5-year outcomes of patients treated with RALP at a high-volume, specialty center

There has been much discussion of whether surgical outcomes following robot-assisted laparoscopic prostatectomy (RALP) are comparable to those observed after open surgery. The 5-year outcome data from the Vattikuti Urology Institute at Henry Ford Hospital in Detroit may help us to make such a determination.

Menon et al. have published data from their cohort of 1,384 consecutive patients with localized prostate cancer who were treated using RALP between September 2001 and May 2005. The full text of this article is available on line. No patient received any type of second-line treatment until biochemical recurrence was clearly documented, and biochemical recurrence in these patients was defined as a two serum PSA levels ≥ 0.2 ng/ml.

The top-line data from this patient cohort are reported as follows:

  • Overall, these patients had moderately aggressive, localized forms of prostate cancer.
    • 49.0 percent had D’Amico intermediate- or high-risk disease at the time of biopsy.
    • 60.9 percent had a Gleason score of 7 or higher.
    • 25.5 percent had pathologic T3 disease based on post-surgical pathology.
  • Median follow-up was 60.2 months (interquartile range, 37.2 to 69.7 months).
  • Biochemical recurrence occurred in 189/1,384 patients (13.7 percent).
  • Median time to biochemical recurrence was 20.4 months.
  • 65 percent of biochemical recurrences occurred within 3 years.
  • 86.2 percent of biochemical recurrences occurred within 5 years.
  • Actuarial biochemical recurrence-free survival was 
    • 95.1 percent at 1 year
    • 90.6 percent at 3 years
    • 86.6 percent at 5 years
    • 81.0 percent at 7 years
  • The strongest predictors of biochemical recurrence were
    • A pathologic Gleason grade of 8-10 (hazard ratio [HR] = 5.37)
    • A pathologic stage of T3b/T4 (HR = 2.71)

The authors conclude that, in this contemporary cohort of patients with localized prostate cancer, RALP “confers effective 5-yr biochemical control” of the patients’ disease. A media release from Henry Ford Hospital is also available.

As is widely appreciated, 5-year outcome data after treatment of localized prostate cancer is interesting, but 10-year follow-up data are usually considered to be more accurate, and patients may continue to demonstrate recurrence for 15 years and more. These data from Menon and his colleagues are therefore helpful in understanding the long-term outcomes after RALP, but longer-term data will be needed.

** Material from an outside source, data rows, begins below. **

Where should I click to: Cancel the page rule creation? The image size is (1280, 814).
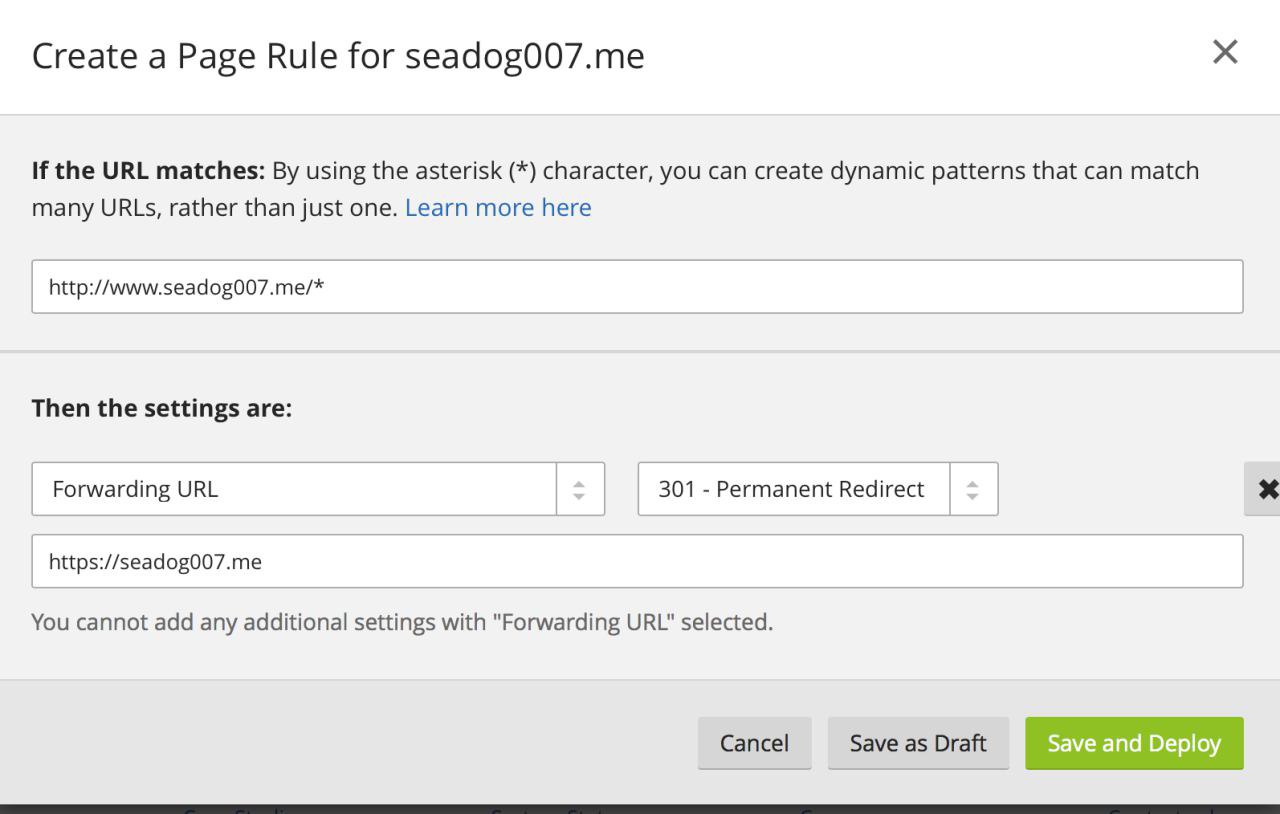(x=754, y=743)
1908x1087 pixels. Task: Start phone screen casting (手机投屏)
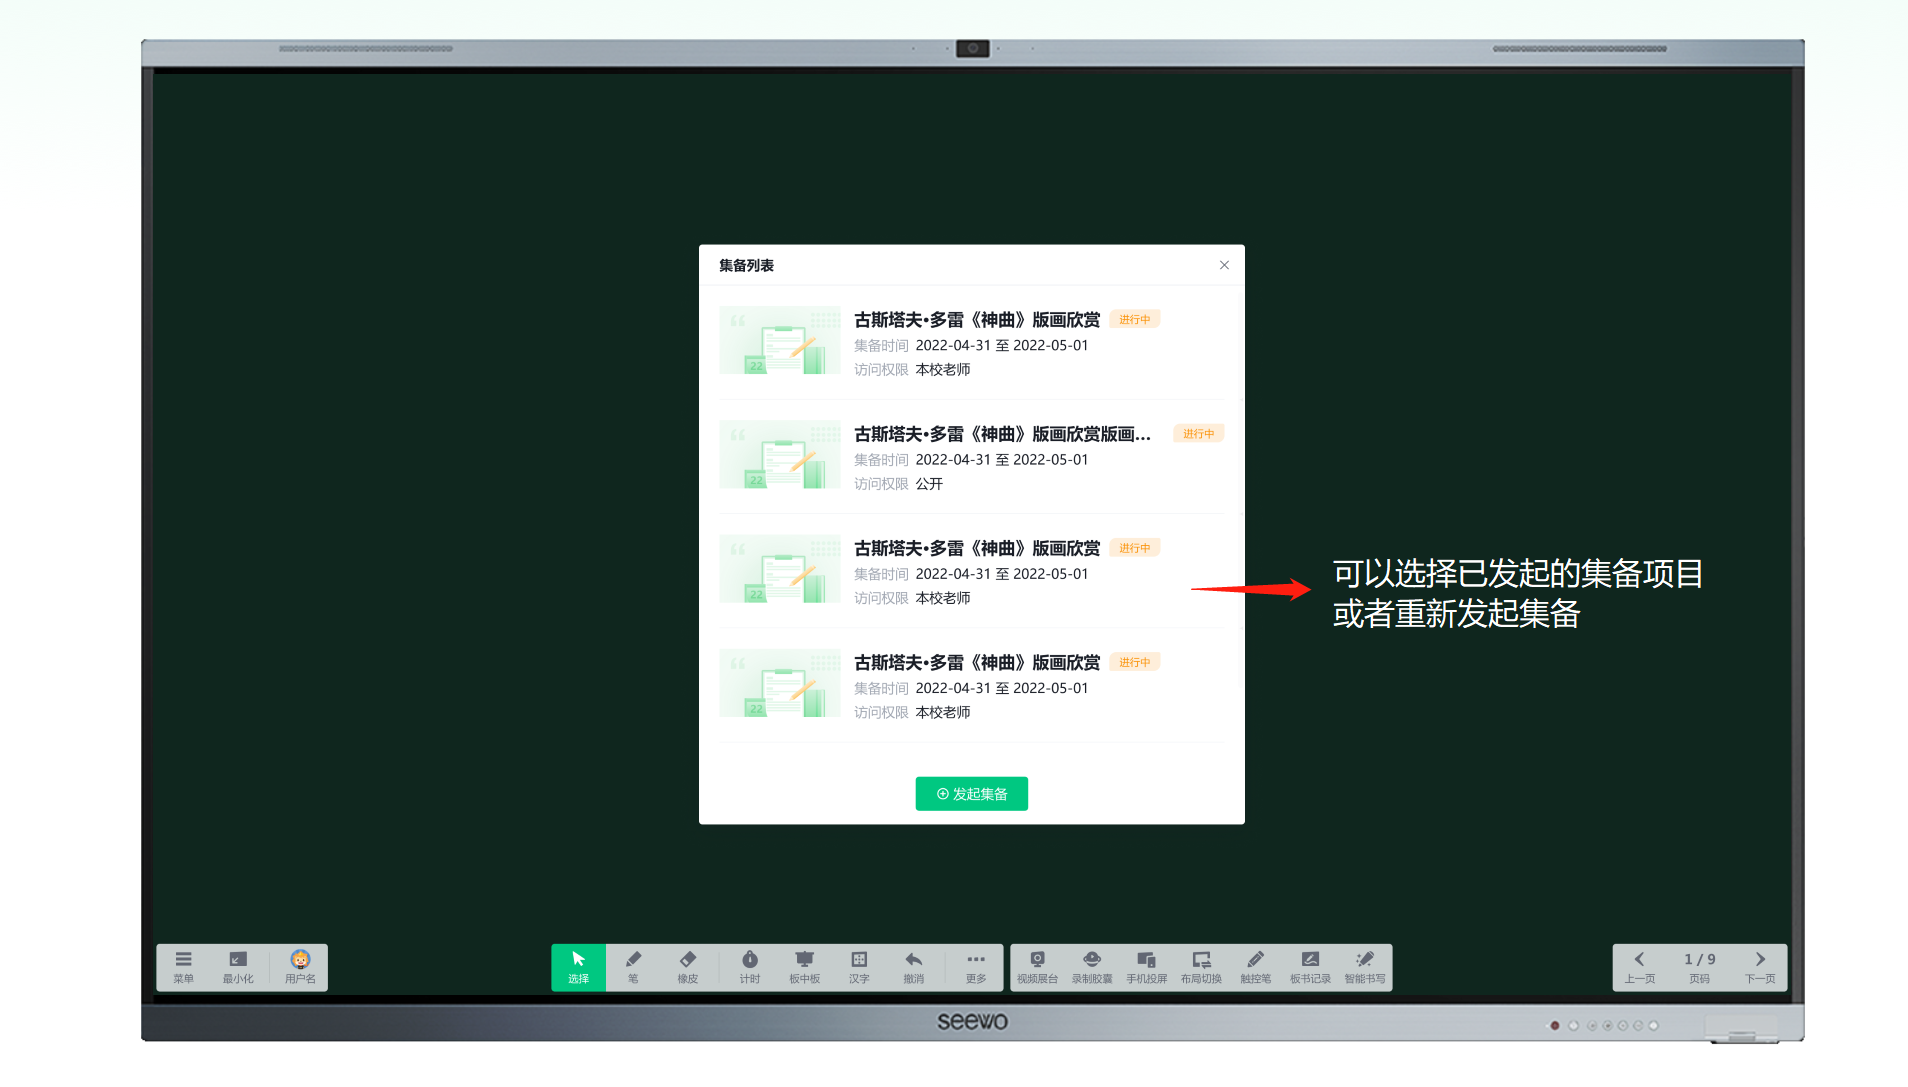[x=1146, y=966]
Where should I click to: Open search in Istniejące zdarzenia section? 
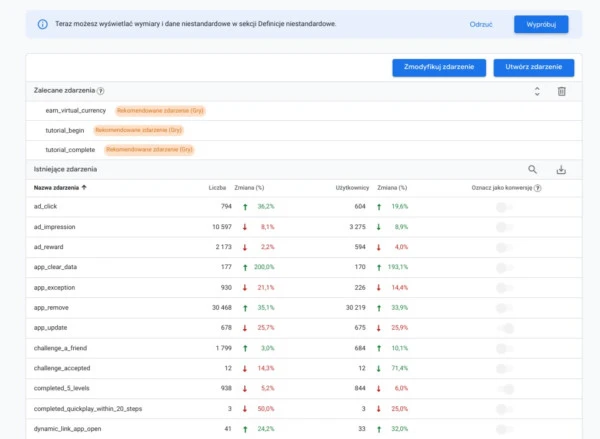click(532, 169)
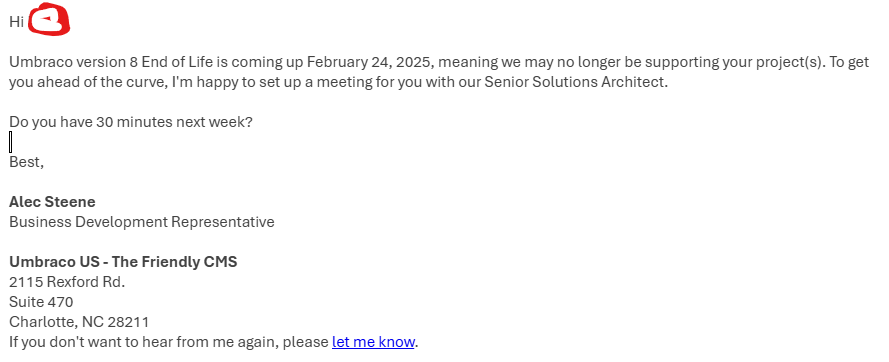The width and height of the screenshot is (889, 362).
Task: Click the bold "Alec Steene" signature name
Action: point(52,202)
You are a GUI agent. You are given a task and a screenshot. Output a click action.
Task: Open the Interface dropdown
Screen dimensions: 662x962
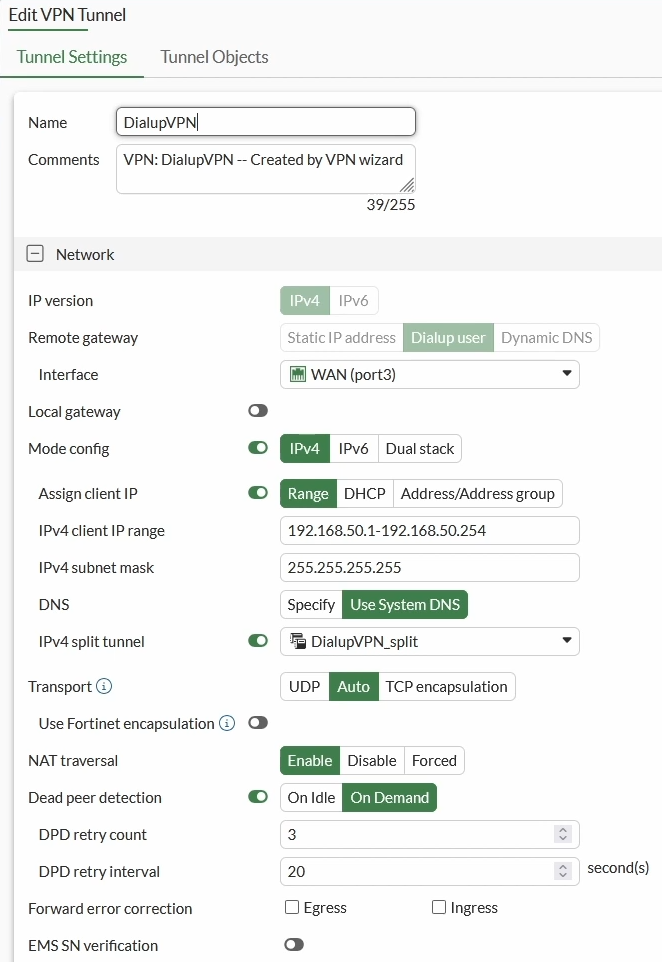[429, 374]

It is informative to note the relatively high risk of the patients in this cohort. The full published version of this paper includes outcomes over time broken out by D’Amico risk categories (see Figure 2) and by Gleason score for patients with organ-confined and non-organ-confined status (see Figure 3). Clearly, these risk factors have a significant impact on biochemical recurrence over time. For example, about half of the patients with non-organ-confined disease and a Gleason score of 8 or higher had biochemical recurrence within 2 years and about 75 percent of these patients had biochemical recurrence at 5 years. It would have been interesting to know how well these 5-year outcomes correlated with those predicted by the Kattan nomograms (which were developed on the basis of open surgical data).

4 Responses

  1. It would be nice to have also a report on the side effects (quality of life) results.

    We had two new members coming to our support group. Both received recommendations for surgery from their doctors and both are concerned about possible side effects. As one guy put it: “being dead from the belt downwards.”

    Is there any new study that provides information based on a large population sample that would have strong statistical validity?

  2. Reuven:

    I am not aware of a comparable 1,000+ patient QoL study that has followed patients for 3 to 5 years.

    There was a study by Patel et al. reported in 2007 that encompassed 500 patients and that incuded data for up to 18 months on incontinence and erectile function post-surgery. At the end of the day, however, the skill of the surgeon is the defining factor, not whether the procedure is open or robot-assisted.

  3. One of the interesting things I noticed about this study is that the mean age was 60 (+/- 7.1) years. This is one of the youngest mean ages I have seen in a study.

    I am also not understanding the graph when it says “the number at risk” on the x-axis. The numbers get smaller as time goes on. Does this mean that fewer people were at risk for BCR as time goes on? If so, why is this? If the risk never goes to zero I would think that everyone is at risk for as long as they are alive.

  4. Chris:

    The reason that the “number at risk” declines with time is that this is the time for which individual have been followed since their surgery. The smallest numbers of patients (on the right) represent those who were treated earliest in the study and have therefore been followed for the longest period of time. Conversely, the largest numbers of patients appear at the left-hand end of this axis because all the patients were followed for at least a brief period of time.

    My suspicion as to why the average age of the patients is so low is simply that it was younger patients who were those most willing to be “guinea pigs” for robot-assisted surgery early on.